Digging in Deeper: Hosea 8:14

“Israel has forgotten his Maker and built palaces; Judah has also multiplied fortified cities. I will send fire on their cities, and it will consume their citadels.”‬‬ (CSB – Read the chapter)

Jesus once observed that where our treasure is, our heart will be also. His point was that what we consider the most valuable will be where we invest our dearest devotion. His exhortation in saying that was for us to make sure that God is our chief treasure so that we are most devoted to Him. But what if we are most devoted to something else? What then? God gives us a hint here through the prophet Hosea.

As we draw near the end of chapter 8 here, Hosea’s indictment has grown less focused on specific sins the people were committing and more focused on the big picture. The language is less graphic, less emotionally charged, and almost more resigned. Part of what made Israel so hard to get through to as a people is that they didn’t see themselves as doing anything wrong. In fact, they thought they were on track with Him.

A few days ago, I told you a bit about Israel’s founding history as a distinct nation. Jeroboam I led a rebellion against Solomon’s son, Rehoboam, which sparked the founding of the northern kingdom. The trouble he was facing was that his people were going back to Jerusalem to worship the Lord. This was a recipe for national collapse because people who worship together tend to stick together. Jeroboam’s solution was to remake the golden calf idols that Moses’ brother, Aaron, had made for the people when Moses took too long to come back down the mountain in Exodus 32.

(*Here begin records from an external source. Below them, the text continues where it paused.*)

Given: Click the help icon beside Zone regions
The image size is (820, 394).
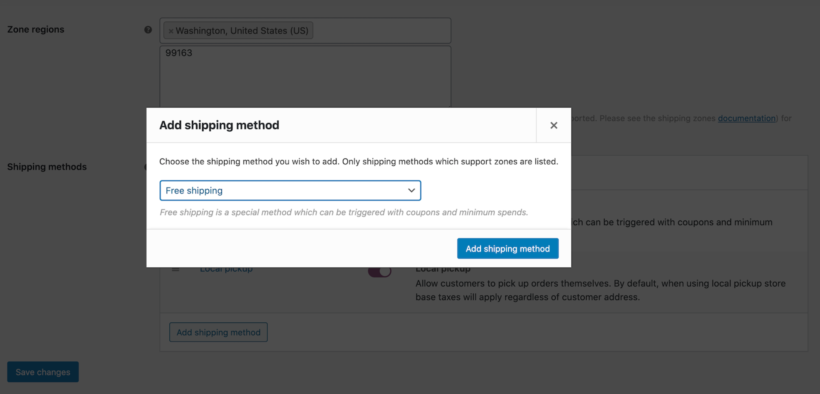Looking at the screenshot, I should (x=148, y=30).
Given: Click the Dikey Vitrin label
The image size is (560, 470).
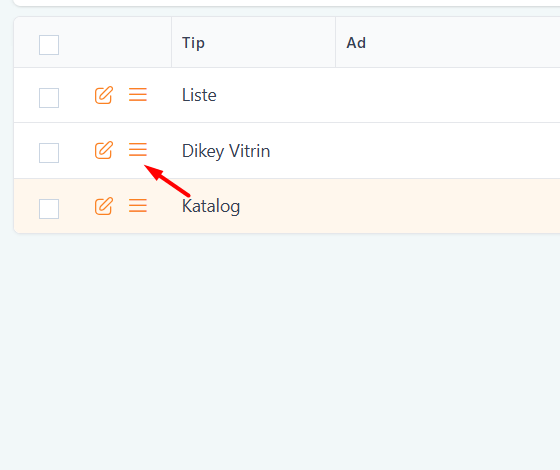Looking at the screenshot, I should coord(226,151).
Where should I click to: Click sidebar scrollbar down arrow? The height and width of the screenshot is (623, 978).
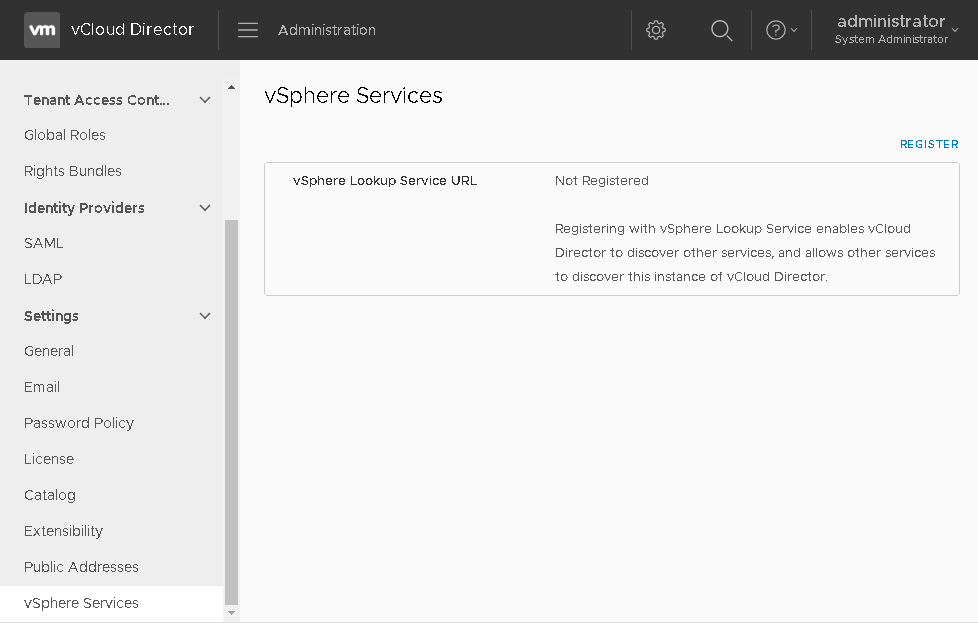click(x=232, y=612)
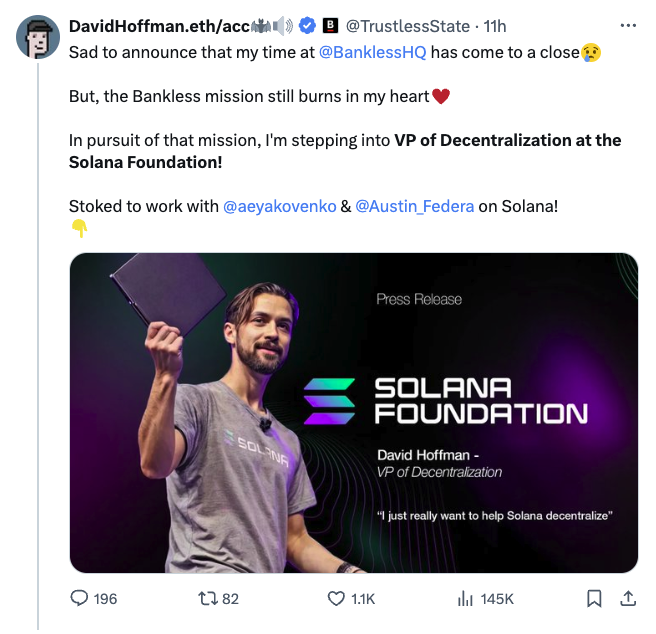The width and height of the screenshot is (656, 634).
Task: Open the 11h tweet timestamp
Action: pyautogui.click(x=495, y=26)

Jeroboam proclaimed that these were really the gods who had led the people out of Egypt and, by definition, that their brothers in the south were worshiping the wrong one. The people took this and ran with it. Now, several generations later, they were worshiping “Yahweh,” but what they meant by that and reality were two different things.

That’s all in the background when God talks about their calf idol earlier in the chapter. Here’s where all of this matters for this verse: When we trust in gods that are not really gods at all, we don’t get the help from them we were expecting. We don’t get the resources from them on which we were counting. And when we don’t get the help we need from the places we expected, we turn to other things.

For Israel, their gods were really just a reflection of themselves. As a result, they trusted in themselves. And when a people trusts in themselves, how does that usually play out? Through a glorification of their leaders. At least, it did then. So they built palaces to honor their leaders. In doing so, they were honoring themselves. They were putting their heart where their real treasure was found.

Even Judah wasn’t guiltless in this. Judah stayed mostly true to Yahweh during their history, but it was a trueness that didn’t go very deep. As a result, when the pressure on life ratcheted up, they looked to things other than Him for help. Specifically, they looked to their military might. They only had themselves to depend on when things got really bad. So they multiplied fortified cities.

Here’s the question this raises in my mind: How does God respond when we place our trust in things other than Him? Well, let’s think about that. We know that God loves us, right? He wants the best for us. He also created us, meaning He has a better sense of what’s best for us than we do. No problems so far, yes? If God knows what’s best for us, and He knows specifically that He is best for us, then what would it make sense for Him to do when we have turned to things other than Him?

Well, if those things aren’t good for us and He can’t ultimately convince us they aren’t good for us such that we turn from them and back to Him on our own, the most loving thing He could do is to destroy those things. That makes sense, right? If your child is eating poison, but won’t believe you that it is in fact poison, then whenever your child picks up the poison, you knock it out of her hand. You destroy the poison. She may not like it, but to do otherwise is to consign her to death and that’s not loving.

For Israel and Judah, this destruction played itself out literally as they were conquered by other nations and their palaces and fortified cities were destroyed. No stone was left standing on another.

For us, this hard love could play itself out in a number of different ways. It could be that we experience a financial disaster when we had been sinking all our hope in our wealth. It could be that we prided ourselves in our health and so we experience a sudden, unexplained, and debilitating illness that drives us to our knees. It could be that a relationship gets broken and we have to live with the heartache of that leading us to pursue doing relationships on God’s terms, not ours.

There are lots of ways this could look, but the bottom line is that if we are leaning on things other than God, He is eventually going to come and kick those things out from under us so that we’ll learn to lean on Him once again. Better to learn this lesson the easy way rather than the hard way, but it is a lesson borne out of love. Our God would rather see us hurting in the short term than dying in the long term. That isn’t always an easy idea to stomach, but it is a mark of just how much our God loves us all the same.